(Exercise details):
Copy out the lines exactly, everything from the one containing "Task: Choose the" down to the one containing "Action: [x=652, y=338]", with both ends included. Leave the pictures out of your answer.

— START OF Supplied entries —

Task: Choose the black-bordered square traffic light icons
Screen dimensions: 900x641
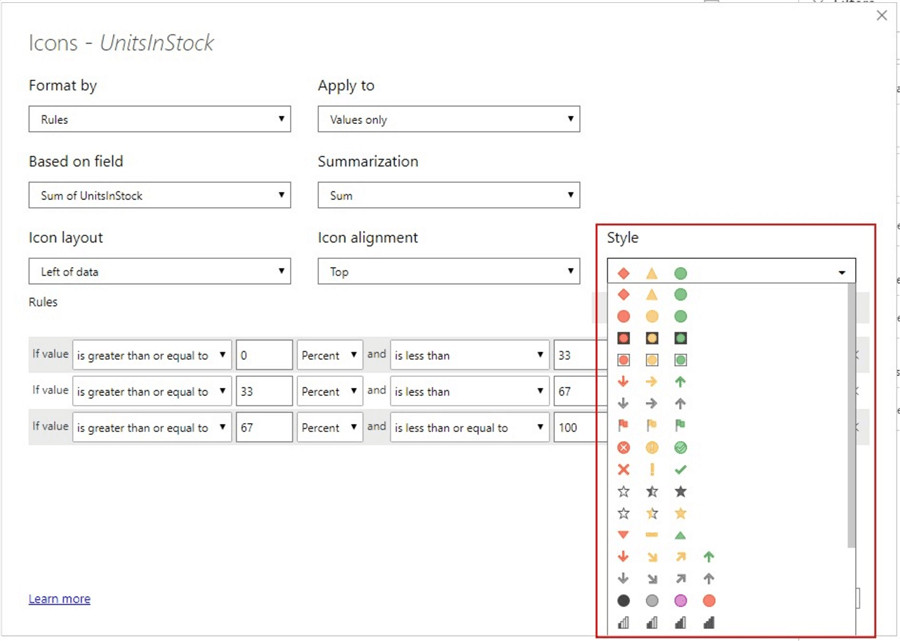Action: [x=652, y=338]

— END OF Supplied entries —
— START OF Supplied entries —

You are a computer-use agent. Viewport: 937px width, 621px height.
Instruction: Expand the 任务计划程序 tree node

— END OF Supplied entries —
— START OF Supplied entries —

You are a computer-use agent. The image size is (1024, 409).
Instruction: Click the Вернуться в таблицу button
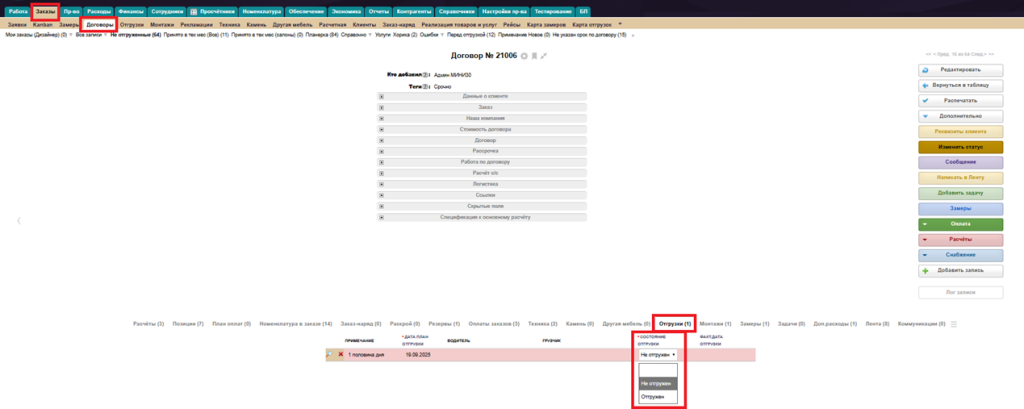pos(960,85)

— END OF Supplied entries —

(Output below):
Task: Choose the black-bordered square traffic light icons
Screen dimensions: 900x641
Action: [x=652, y=338]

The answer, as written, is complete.